Raw data:
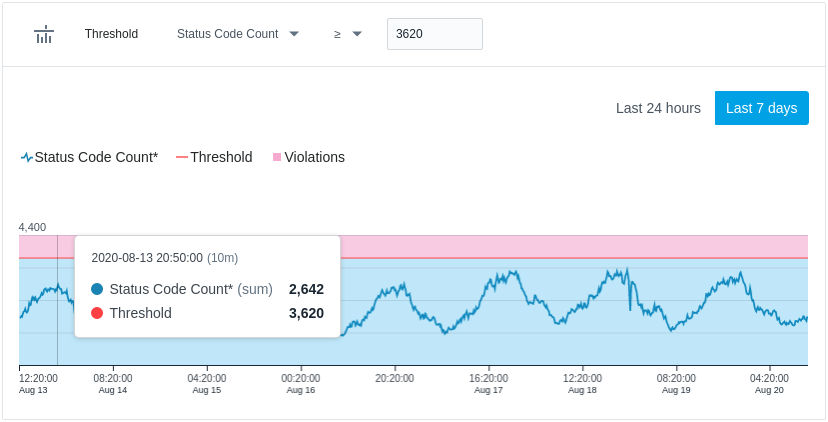Click the Status Code Count pulse legend icon
The height and width of the screenshot is (422, 828).
[27, 157]
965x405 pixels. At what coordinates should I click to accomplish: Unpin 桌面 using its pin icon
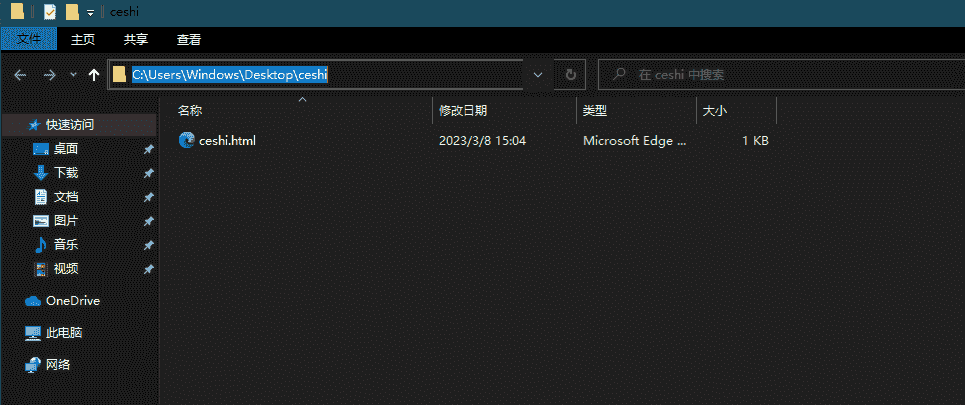[x=148, y=149]
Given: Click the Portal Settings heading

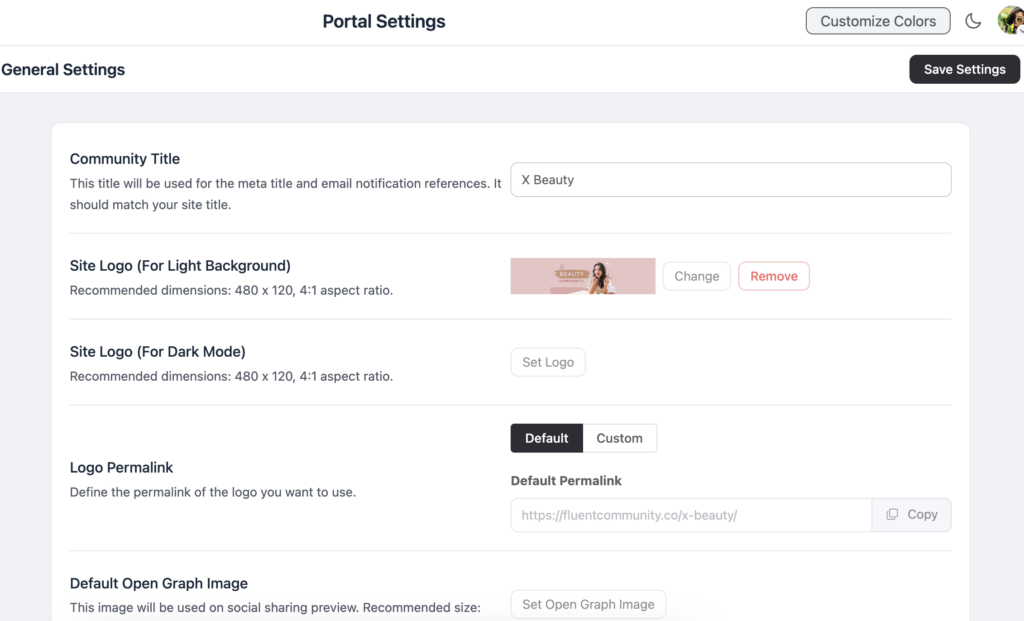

Exercise directions:
Exactly repeat only the lines from the one with "965x405 pixels. At" to the closing line above, both included, and omit every picture.

Finished exercise:
965x405 pixels. At what coordinates should I click to accomplish: Unpin 桌面 using its pin icon
[x=148, y=149]
Given: Click the Portal Settings heading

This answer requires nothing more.